# A missile is launched from the ground. Its height, h(x), can be represented by a quadratic function in terms of time, x, in seconds. After 1 second, the missile is 130 feet in the air; after 2 seconds, it is 240 feet in the air. Find the height, in feet, of the missile after 11 seconds in the air.

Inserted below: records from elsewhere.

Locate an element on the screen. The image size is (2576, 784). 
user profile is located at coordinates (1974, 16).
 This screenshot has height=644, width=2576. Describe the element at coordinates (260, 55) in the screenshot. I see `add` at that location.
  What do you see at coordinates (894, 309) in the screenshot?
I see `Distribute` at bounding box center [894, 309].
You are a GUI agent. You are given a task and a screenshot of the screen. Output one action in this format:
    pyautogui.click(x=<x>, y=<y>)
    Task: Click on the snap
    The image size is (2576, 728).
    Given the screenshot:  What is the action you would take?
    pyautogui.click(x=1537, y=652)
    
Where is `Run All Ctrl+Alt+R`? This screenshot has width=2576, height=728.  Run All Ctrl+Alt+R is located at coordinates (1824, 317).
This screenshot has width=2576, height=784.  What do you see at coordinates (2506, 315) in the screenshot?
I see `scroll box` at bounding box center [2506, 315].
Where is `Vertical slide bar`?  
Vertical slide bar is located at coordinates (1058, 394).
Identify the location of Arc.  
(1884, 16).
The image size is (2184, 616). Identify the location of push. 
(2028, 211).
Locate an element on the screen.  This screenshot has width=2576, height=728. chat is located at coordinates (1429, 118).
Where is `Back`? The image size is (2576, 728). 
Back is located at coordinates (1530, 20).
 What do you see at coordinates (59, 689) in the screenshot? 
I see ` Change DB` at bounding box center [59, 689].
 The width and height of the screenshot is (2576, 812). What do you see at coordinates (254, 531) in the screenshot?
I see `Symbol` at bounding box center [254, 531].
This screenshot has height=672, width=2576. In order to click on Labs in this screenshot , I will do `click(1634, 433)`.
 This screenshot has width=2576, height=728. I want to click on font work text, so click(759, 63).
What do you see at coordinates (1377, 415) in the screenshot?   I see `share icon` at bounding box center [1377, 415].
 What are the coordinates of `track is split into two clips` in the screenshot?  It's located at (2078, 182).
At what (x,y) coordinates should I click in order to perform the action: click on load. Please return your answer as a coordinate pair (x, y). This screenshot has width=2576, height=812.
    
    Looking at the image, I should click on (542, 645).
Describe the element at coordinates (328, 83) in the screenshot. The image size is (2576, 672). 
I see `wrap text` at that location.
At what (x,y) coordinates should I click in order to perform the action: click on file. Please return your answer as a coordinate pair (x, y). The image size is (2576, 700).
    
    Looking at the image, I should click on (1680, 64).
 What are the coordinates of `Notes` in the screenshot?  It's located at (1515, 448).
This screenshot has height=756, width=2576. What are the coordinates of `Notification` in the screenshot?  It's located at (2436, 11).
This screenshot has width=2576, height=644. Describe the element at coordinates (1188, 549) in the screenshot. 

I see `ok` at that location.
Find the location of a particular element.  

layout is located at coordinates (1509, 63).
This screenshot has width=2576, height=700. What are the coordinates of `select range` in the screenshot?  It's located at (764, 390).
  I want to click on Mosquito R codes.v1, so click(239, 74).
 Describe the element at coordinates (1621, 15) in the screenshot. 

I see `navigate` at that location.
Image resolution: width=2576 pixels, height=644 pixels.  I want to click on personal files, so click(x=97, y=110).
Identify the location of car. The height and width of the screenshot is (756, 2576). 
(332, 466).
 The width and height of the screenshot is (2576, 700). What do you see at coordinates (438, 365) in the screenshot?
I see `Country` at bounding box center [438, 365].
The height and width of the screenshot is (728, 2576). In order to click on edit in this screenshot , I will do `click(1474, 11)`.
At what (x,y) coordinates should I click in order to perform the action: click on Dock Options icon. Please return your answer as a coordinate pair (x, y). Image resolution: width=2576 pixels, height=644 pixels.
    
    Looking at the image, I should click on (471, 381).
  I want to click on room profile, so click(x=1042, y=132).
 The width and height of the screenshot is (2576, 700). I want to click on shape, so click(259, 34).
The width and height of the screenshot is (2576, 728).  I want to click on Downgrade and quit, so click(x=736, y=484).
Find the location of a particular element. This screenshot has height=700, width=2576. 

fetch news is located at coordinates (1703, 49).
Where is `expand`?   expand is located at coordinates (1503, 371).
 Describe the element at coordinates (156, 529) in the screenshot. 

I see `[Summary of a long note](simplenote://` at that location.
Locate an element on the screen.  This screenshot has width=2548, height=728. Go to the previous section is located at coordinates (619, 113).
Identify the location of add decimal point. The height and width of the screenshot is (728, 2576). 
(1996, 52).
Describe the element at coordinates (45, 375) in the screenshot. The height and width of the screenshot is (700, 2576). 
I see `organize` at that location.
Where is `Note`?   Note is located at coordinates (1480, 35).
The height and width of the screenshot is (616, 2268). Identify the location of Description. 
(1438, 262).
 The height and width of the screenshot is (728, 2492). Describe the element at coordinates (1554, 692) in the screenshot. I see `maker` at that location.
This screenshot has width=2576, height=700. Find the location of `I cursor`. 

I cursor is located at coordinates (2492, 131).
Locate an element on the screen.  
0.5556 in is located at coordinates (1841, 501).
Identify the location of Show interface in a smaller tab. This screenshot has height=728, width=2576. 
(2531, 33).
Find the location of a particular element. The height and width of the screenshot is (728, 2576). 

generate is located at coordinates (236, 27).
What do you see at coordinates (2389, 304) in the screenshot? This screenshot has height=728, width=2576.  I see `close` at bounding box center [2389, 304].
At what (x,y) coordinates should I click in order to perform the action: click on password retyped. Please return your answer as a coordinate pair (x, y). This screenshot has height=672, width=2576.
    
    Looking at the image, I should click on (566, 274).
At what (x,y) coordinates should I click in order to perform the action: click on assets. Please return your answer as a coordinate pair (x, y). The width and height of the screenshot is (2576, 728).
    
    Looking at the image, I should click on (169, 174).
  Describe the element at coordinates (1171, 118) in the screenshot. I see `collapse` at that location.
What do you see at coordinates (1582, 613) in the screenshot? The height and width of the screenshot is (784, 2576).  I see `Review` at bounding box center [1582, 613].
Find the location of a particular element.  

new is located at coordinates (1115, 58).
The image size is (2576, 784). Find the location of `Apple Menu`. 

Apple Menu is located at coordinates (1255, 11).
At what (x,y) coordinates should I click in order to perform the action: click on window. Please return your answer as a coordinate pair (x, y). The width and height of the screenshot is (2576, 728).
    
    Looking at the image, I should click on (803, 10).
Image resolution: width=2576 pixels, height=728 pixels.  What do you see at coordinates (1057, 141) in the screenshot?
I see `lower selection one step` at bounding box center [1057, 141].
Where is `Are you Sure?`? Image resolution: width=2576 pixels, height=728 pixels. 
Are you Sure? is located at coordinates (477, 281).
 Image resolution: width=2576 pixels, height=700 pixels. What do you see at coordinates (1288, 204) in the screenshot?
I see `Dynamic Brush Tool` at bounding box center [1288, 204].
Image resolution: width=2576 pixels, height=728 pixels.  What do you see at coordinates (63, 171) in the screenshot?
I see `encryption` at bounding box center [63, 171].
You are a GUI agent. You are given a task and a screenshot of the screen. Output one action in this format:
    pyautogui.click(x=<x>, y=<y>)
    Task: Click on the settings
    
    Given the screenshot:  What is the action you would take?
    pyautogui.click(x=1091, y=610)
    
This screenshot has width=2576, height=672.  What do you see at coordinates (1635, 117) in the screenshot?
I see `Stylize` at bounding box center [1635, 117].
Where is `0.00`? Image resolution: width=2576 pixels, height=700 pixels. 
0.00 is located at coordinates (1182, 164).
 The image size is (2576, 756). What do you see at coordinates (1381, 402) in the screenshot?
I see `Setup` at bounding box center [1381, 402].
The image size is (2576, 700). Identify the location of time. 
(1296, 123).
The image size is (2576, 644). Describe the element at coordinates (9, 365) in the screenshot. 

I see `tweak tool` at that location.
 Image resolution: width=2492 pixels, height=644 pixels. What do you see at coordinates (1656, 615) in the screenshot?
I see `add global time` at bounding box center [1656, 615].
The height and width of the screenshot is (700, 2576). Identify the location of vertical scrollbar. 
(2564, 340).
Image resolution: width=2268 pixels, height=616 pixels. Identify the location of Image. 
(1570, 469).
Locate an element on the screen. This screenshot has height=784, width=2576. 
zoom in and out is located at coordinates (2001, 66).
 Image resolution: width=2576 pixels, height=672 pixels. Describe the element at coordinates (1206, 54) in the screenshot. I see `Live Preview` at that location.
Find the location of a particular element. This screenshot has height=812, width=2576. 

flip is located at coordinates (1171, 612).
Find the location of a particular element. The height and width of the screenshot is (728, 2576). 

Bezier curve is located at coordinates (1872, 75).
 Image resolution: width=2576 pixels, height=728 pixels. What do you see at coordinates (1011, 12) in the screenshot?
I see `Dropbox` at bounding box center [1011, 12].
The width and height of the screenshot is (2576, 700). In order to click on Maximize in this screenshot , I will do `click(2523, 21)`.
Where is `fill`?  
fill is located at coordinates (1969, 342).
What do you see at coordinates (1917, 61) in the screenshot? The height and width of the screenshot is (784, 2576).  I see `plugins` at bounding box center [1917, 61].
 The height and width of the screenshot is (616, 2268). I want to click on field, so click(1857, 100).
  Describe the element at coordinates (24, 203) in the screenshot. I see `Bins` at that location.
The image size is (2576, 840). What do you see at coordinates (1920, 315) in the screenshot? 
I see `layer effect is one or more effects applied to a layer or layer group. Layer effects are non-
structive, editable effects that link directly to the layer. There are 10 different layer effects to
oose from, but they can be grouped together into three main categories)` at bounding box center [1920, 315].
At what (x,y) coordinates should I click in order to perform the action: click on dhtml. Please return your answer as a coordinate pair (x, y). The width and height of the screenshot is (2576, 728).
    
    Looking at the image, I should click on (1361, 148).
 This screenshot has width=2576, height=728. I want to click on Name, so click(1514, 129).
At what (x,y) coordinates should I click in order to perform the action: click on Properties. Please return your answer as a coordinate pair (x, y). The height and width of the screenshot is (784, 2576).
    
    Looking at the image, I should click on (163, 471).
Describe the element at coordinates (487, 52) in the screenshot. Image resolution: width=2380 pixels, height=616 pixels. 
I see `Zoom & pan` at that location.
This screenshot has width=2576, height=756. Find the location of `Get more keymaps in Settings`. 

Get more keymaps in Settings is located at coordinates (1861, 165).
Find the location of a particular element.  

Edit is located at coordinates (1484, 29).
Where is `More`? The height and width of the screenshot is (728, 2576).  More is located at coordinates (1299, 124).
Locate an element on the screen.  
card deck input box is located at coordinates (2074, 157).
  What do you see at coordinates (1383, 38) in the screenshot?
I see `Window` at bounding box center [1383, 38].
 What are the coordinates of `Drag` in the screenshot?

Maybe its too late for this one but, its better to give you the answer to your question. 1. Find slope using two points. If you think about it, the missle's height can be graphed, therefore its position at x can be used as points. We were already given two points, we just didn't realize they were points. To find slope: (Y2 - Y1) / (X2 - X1) where Point1 = (1, 130) and Point2 = (2,240) Therefore, (240 - 130) / (2 - 1) = 110 m/s This is the velocity since the slope (also called a derivative) of the position is just velocity 2. Use point-slope form to make an equation. Point-slope form says that if you are given a point and a slope you are GUARANTEED a function. We have our slope: 110 We have two points, we just pick one of them: (1,130) We know point-slope form: y - y1 = m(x - x1) So solve: y - 130 = 110(x - 1) y = 110x - 110 + 130 y = 110x + 20 This is now h(x) = 110x + 20. 3. We wanted the height at 11 seconds so we plug'n'chug 11 for x. h(11) = 110(11) + 20 h(11) = 1210 + 20 h(11) = 1230 feet That's it! RAWR!